Advani claims that many of Blue Star’s larger projects are now running at zero to positive cash flow owing to tight management and favourable payment terms, which include defining the financial implications for delays caused by client, as well as seeking revolving letters of credit (LCs) from first-time customers. “A Rs 3 crore LC in a Rs 10 crore project will not be very costly but provide us a safety net.”
“If the business is run right it can be operated at zero to positive cash flow. Then, at any given time you should have your customer’s money,” says Advani. “It is the operating efficiency which determines whether customers have Blue Star’s money or Blue Star has theirs.
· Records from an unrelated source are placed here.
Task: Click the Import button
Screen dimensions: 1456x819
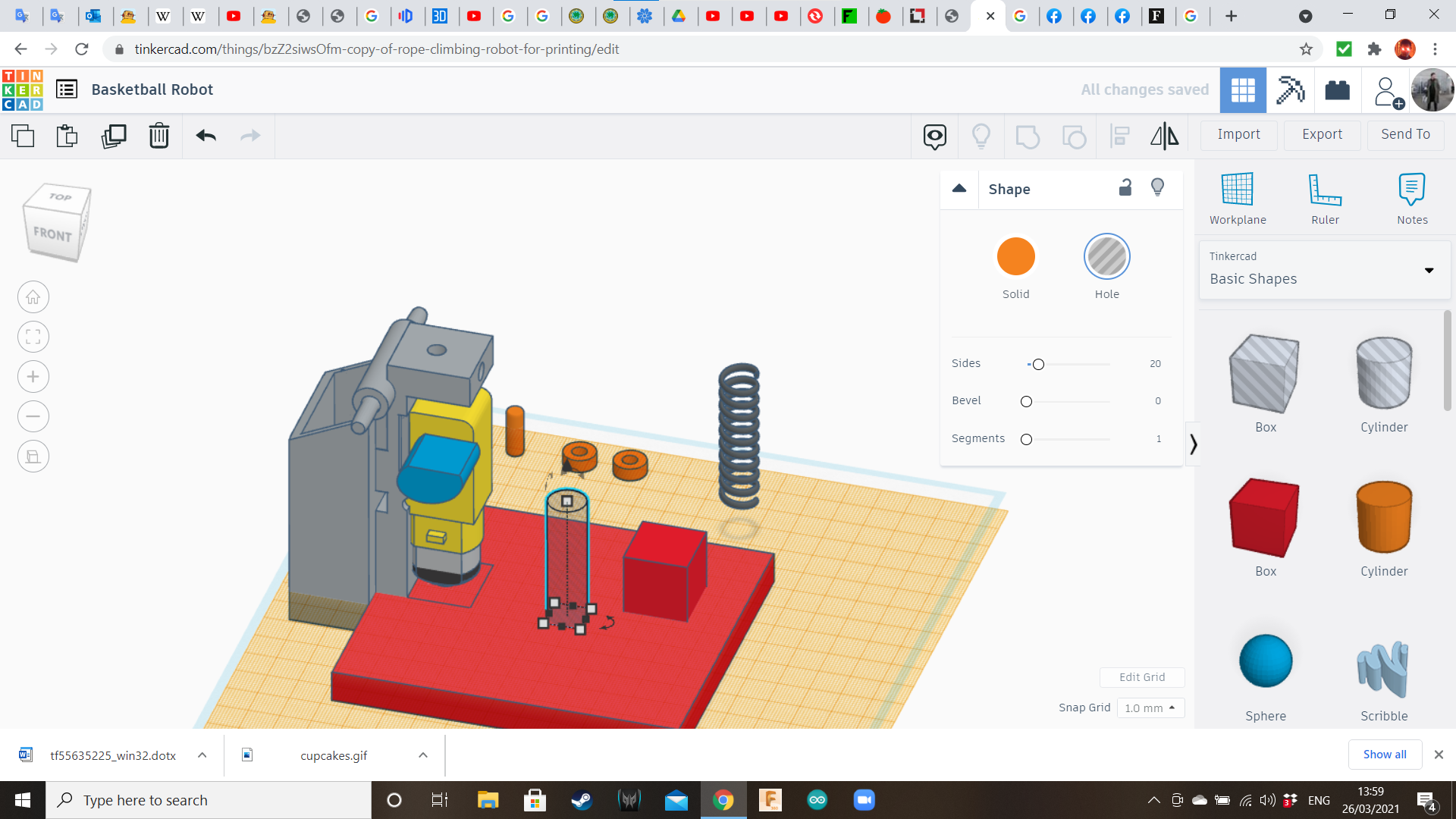Action: click(x=1238, y=134)
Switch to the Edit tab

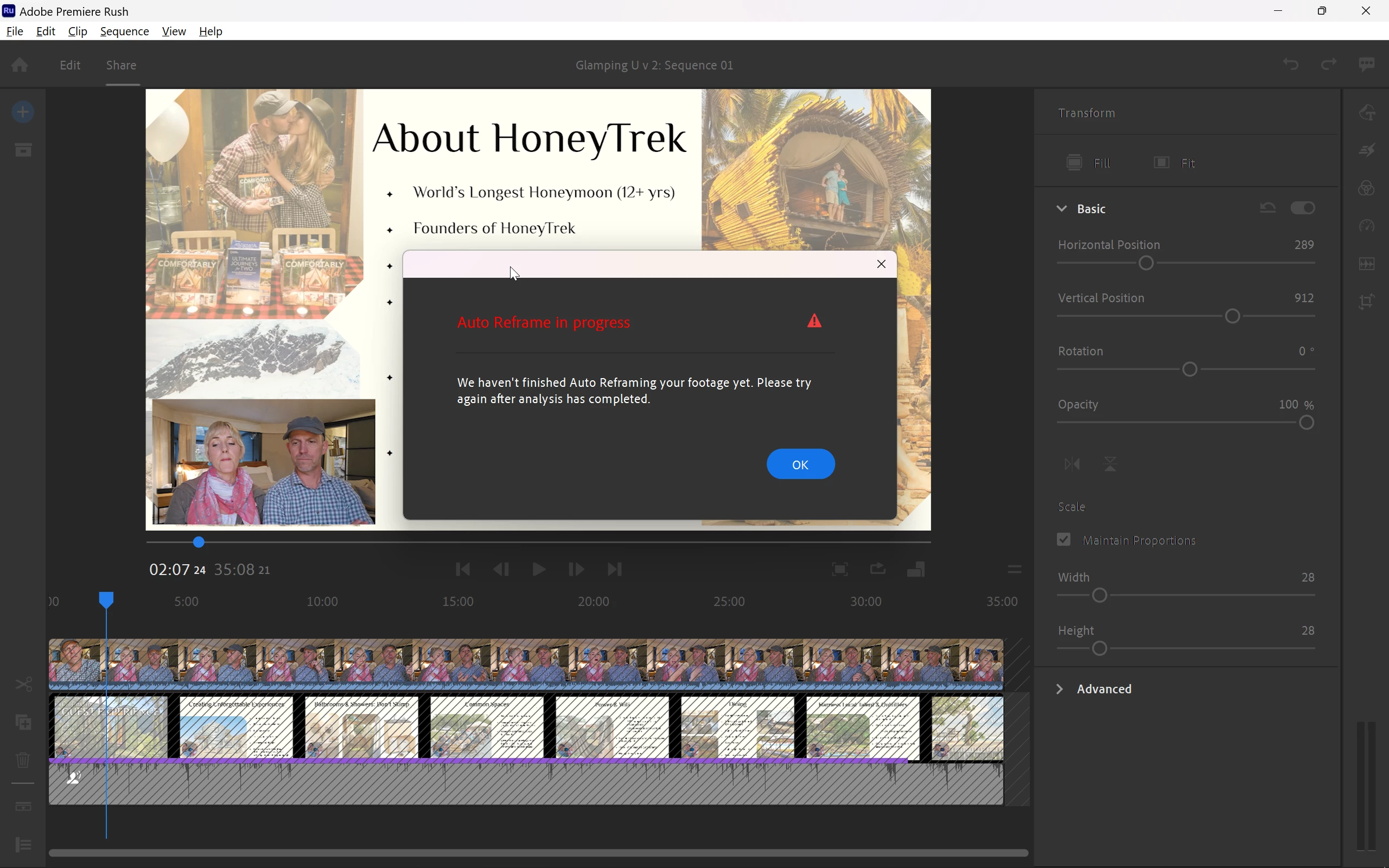70,65
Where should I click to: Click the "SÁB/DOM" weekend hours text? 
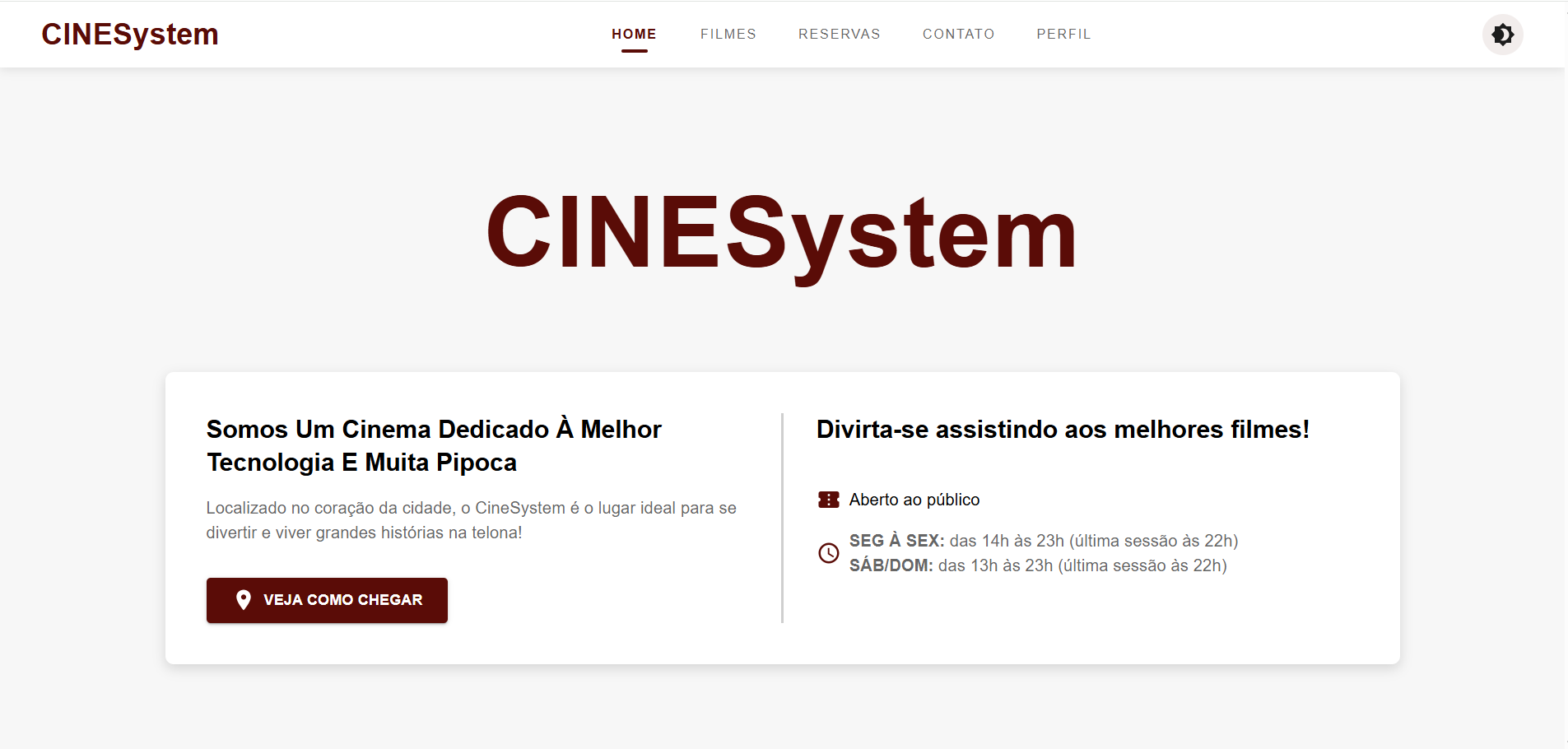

So commercial management of the project business is as important as technical.”
MEANWHILE, THE COMPANY isn’t putting all its eggs in the MEP basket. It’s relying on its core competence—air conditioners—to help it grow faster, “but not at the cost of profitability”, says B. Thiagarajan, Blue Star’s executive director and president of the air-conditioning and refrigeration products business.
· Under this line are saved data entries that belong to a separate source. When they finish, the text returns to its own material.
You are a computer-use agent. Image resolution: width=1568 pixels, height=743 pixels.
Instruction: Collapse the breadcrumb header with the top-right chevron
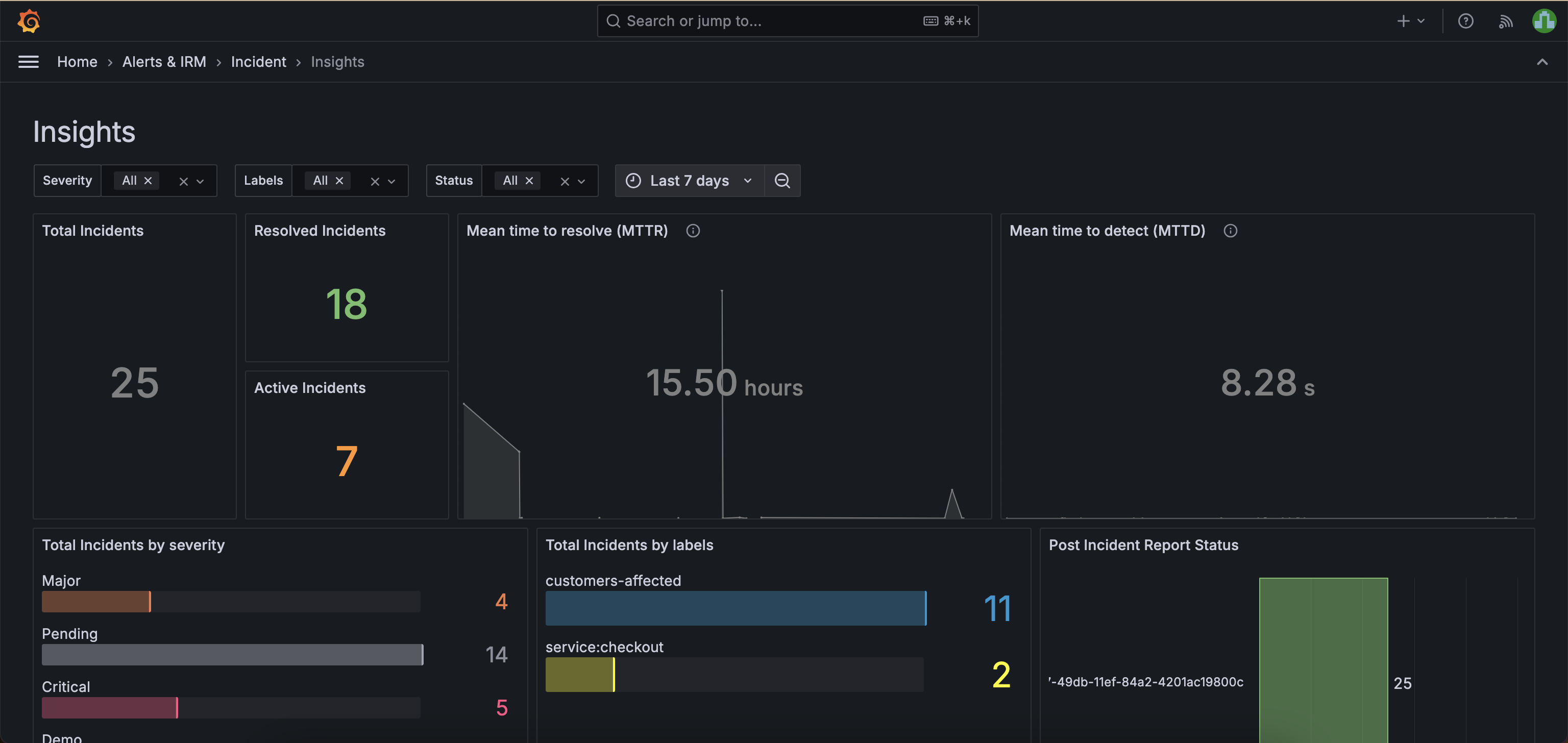1542,61
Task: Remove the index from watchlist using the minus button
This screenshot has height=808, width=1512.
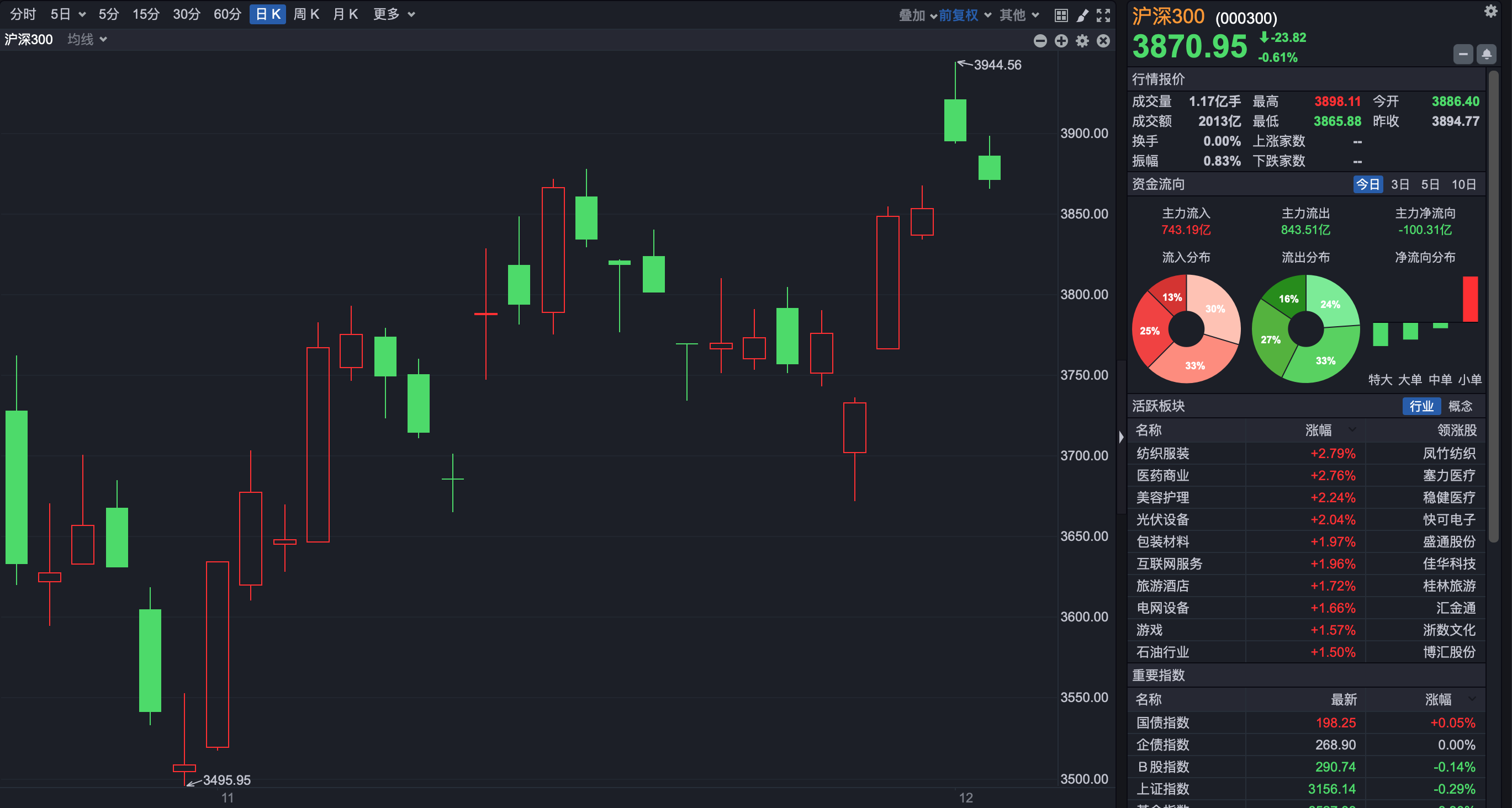Action: [1463, 55]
“China’s market size is above 50 million units of room air conditioners, India’s is just 3.5 million though airconditioning is needed more here due to weather conditions,” he says. With just 3% of the country’s residential segment opting for airconditioning, Thiagarajan believes there’s a huge potential to be tapped. However, Paras Sirohia, chairman and managing director of Seagull Cooling, a Mumbai-based distributor of air conditioners and vice president of industry body All India Air Conditioning and Refrigeration Association, points out that “rate-cutters are the market leaders in this segment”. It, therefore, remains to be seen how Blue Star can succeed in this segment if it doesn’t offer competitive rates. So far, it has remained one of the few profitable players in the industry because of its focus on the high-margin non-retail market.
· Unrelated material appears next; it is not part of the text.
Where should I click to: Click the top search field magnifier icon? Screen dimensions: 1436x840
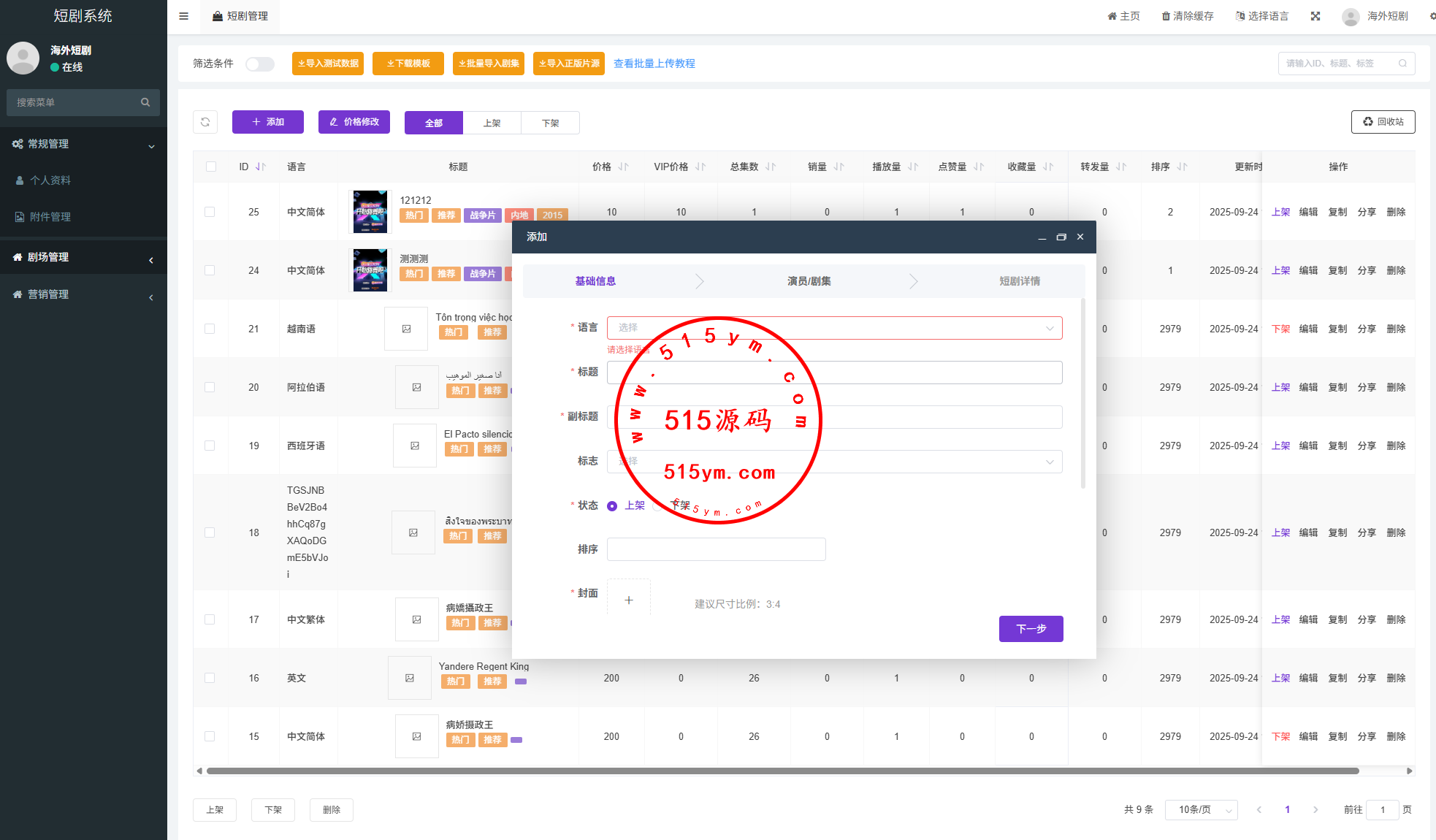tap(1402, 64)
In the commercial segment, including hotels, hospitals, malls, and offices, only a third of what’s needed has been set up, he says. Organised retail will further drive demand, Advani says. Already, consumption of ready-to-eat foods is going up in India. “Our ice cream [refrigeration] business is growing at 30% even in the downturn,” he says. Blue Star sells nearly 80% of its deep freezers to the ice cream industry which comprises 65,000 players, mostly local brands. With an annual per capita consumption of 350 ml, compared with 28 litres in New Zealand and 23 litres in the U.S., the Indian ice cream market of Rs 3,000 crore has a lot of catching up to do and is a destination for global players.
The cold chain segment, a Rs 2,000 crore market, is another space Blue Star is looking at. Nearly 30% of vegetables and fruits produced in India spoil due to the lack of cold chains. A study by the Associated Chambers of Commerce and Industry of India estimates the loss to be Rs 2 lakh crore every year. Clearly, cold chains are a vital solution, along with modern food processing units. The relaxation of foreign direct investment norms in retail could attract investments in cold chain.
Thiagarajan says the vegetable or fruit has to be of “high value so it can afford a cold chain”. Apples, for instance, are seasonal but available all through the year thanks to cold chains. Being a high-value fruit, it can bear a cost of Rs 10 per kg to pass through a cold chain. “I see cold chains developing in pockets [Kashmir and Himachal Pradesh in the case of apples],” says Thiagarajan. There’s even a price arbitrage model developing around cold chains. Carrots, harvested in Uttar Pradesh’s Bulandshahr in February, are stored and sold later at higher prices.
With Blue Star’s current managing director, Satish Jamdar, coming to the end of his term, all indications are that Advani will move into that role. He’ll now have to figure out how to pick up the reins of the various businesses and not focus on MEP alone.